Abstract

Abstract Abstract #6049 Background: The estrogen receptor (ER) coactivator amplified in breast cancer 1 (AIB1) has oncogene potentials and is believed to be of importance in breast cancer development and progression. Clinical trials implicate AIB1 to be a prognostic and a treatment predictive factor, although results have not been unanimous. This is to our knowledge the first report on AIB1's potential as a prognostic and/or a tamoxifen treatment predictive factor in a controlled randomised trial of tamoxifen vs no tamoxifen in premenopausal women.
 Patients and Methods: 349 premenopausal women with stage two breast cancer were randomised to tamoxifen for two years vs no tamoxifen independent of ER and progesterone receptor (PgR) status. Recurrence-free survival (RFS) was chosen as the primary outcome and the median follow-up for recurrence-free survivors was 14 years. Using a tissue microarray AIB1, ER and PgR were analysed with immunohistochemistry (IHC). Considering the proportion and intensity of stained nuclei, 56% of the tumours were considered as having high AIB1. Data on HER2 status and Nottingham histological grade (NHG) were available. Statistical methods used were X2-test, the Kaplan-Meier method, log rank test and Cox regression.
 Results: High AIB1 was found to correlate with other factors of worse prognosis (high HER2, high NHG and presence of lymph node metastases), as well as ER- and PgR-negativity. In the control arm, high AIB1 was a negative prognostic factor for RFS by univariate analysis (HR 1.6 p=0.02). In ER+ patients it remained a significant factor also in multivariate analyses including age, NHG, HER2, presence of lymph node metastases and tumour size (HR 1.8 p=0.03).

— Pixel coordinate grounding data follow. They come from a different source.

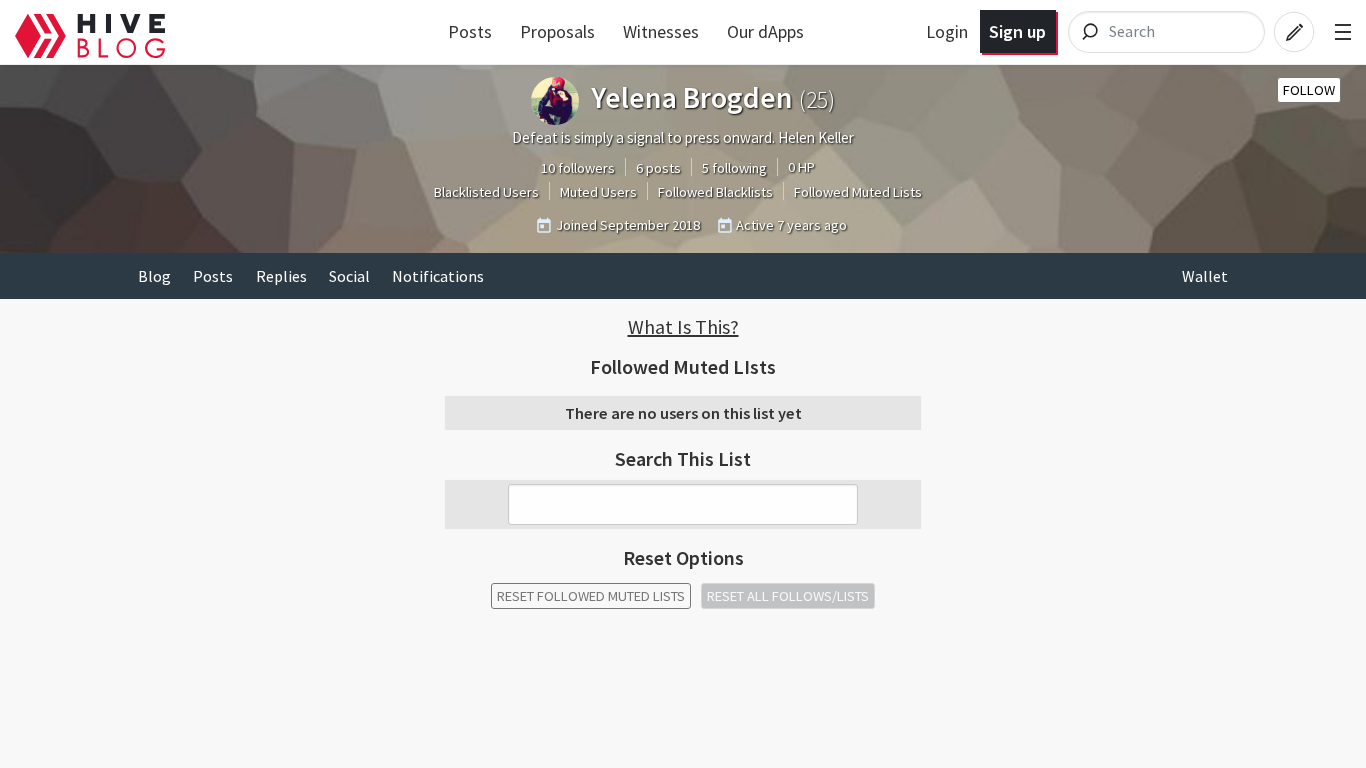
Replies (281, 276)
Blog (154, 276)
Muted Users (598, 192)
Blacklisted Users (486, 192)
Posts (470, 31)
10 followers (578, 168)
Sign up (1017, 31)
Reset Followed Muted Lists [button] (591, 596)
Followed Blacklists (715, 192)
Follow (1309, 90)
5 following (734, 168)
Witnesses (661, 31)
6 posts (658, 168)
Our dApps (765, 31)
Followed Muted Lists (858, 192)
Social (349, 276)
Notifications (438, 276)
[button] (683, 327)
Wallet (1205, 276)
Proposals (557, 31)
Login (947, 31)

 Exploring the treatment predictive effect of AIB1, we found ER+ patients with high AIB1 to respond very well to tamoxifen treatment (HR 0.4 p=0.002), increasing RFS to the same levels as for systemically untreated patients with low AIB1. Statistical significance persisted also in a multivariate analysis (HR 0.3 p<0.001). Using a treatment interaction analysis, adjusted for other prognostic factors as above, we found that in ER+ patients the effect of tamoxifen was three times better in patients with high AIB1 than in those with low AIB1, a statistically significant difference ( p=0.007). ER+ patients with low AIB1 had a better RFS without treatment, but this was not further improved by tamoxifen (HR 0.9 p=0.8).

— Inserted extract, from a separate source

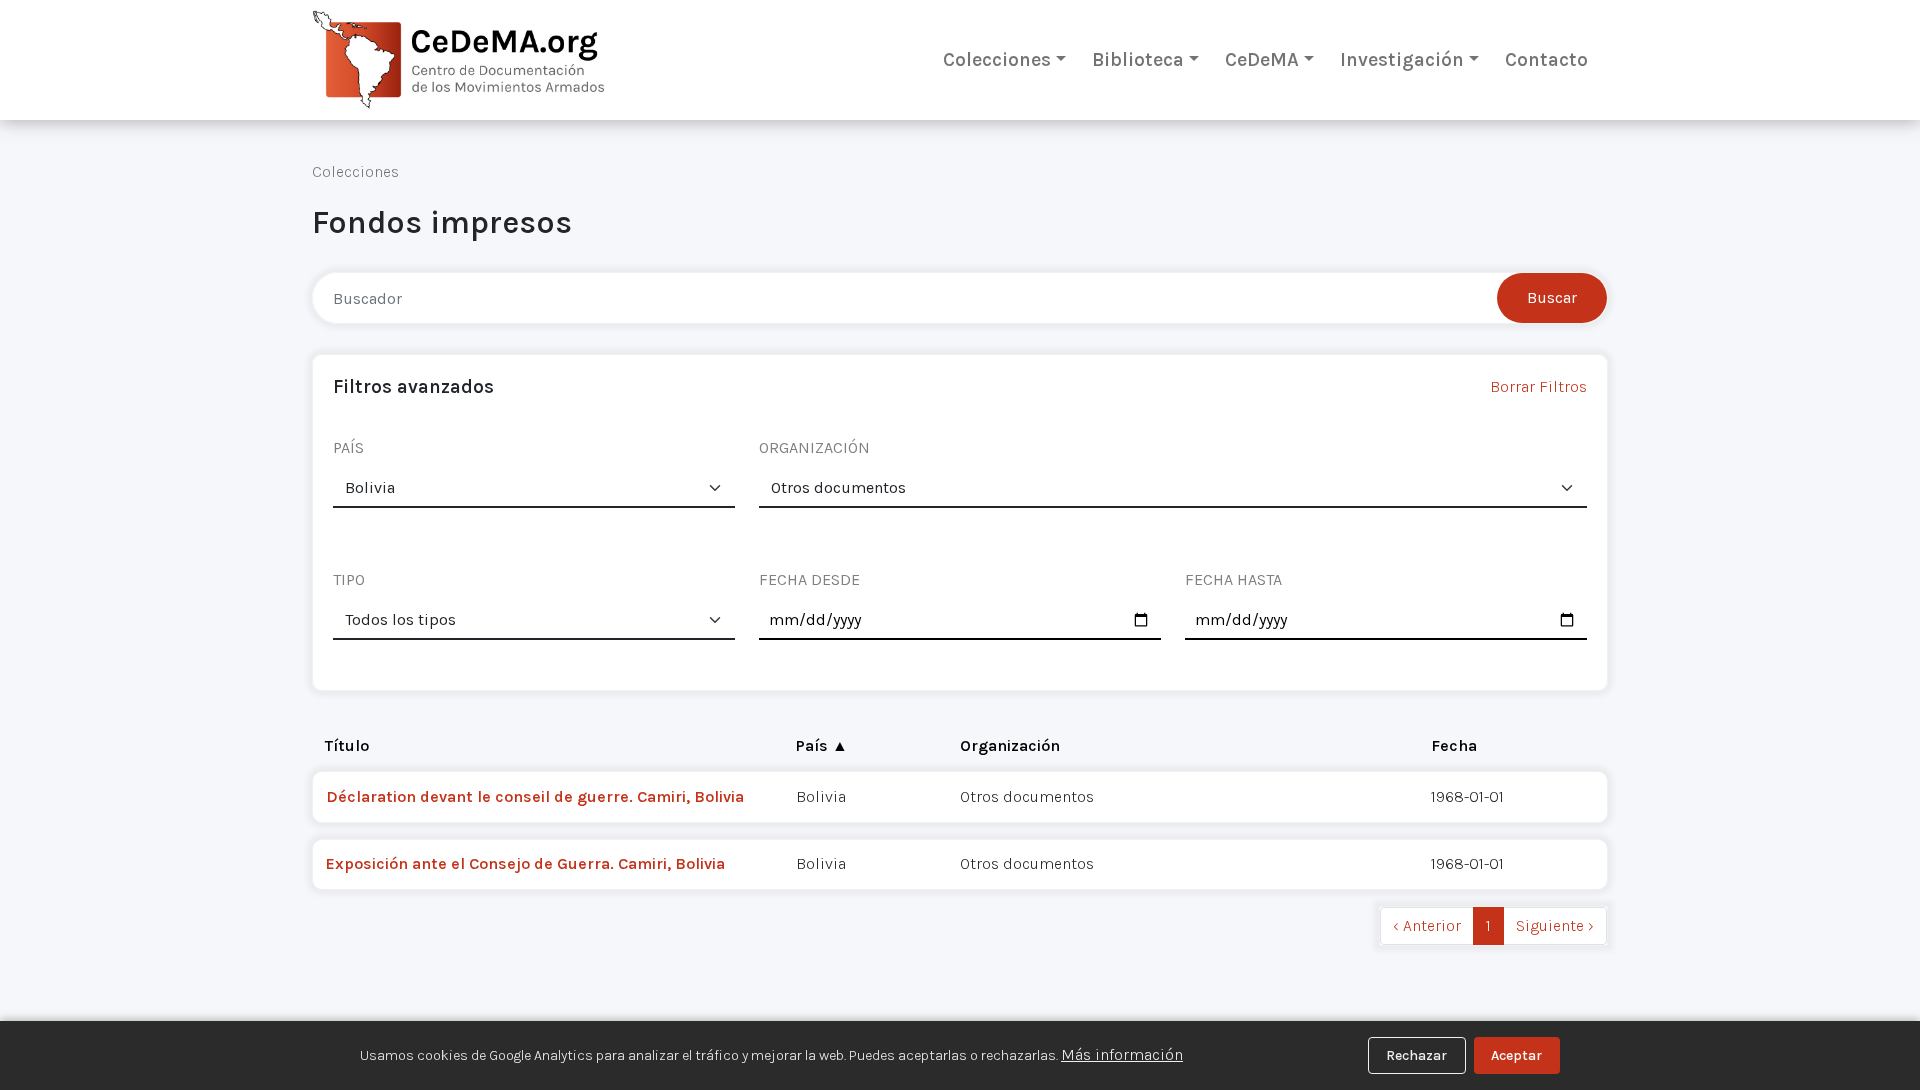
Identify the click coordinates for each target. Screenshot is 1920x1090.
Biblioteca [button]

 Discussion: In this randomized trial of premenopausal breast cancer patients, we have shown AIB1 to be both a prognostic and a treatment predictive factor in the ER+ subgroup. Previous clinical studies regarding AIB1 have not shown unanimous results. Discrepancies maybe explained by differences in methodology and cut-off, that previous studies were not based on randomized trials, and/or that only premenopausal patients were included in the present study. Citation Information: Cancer Res 2009;69(2 Suppl):Abstract nr 6049.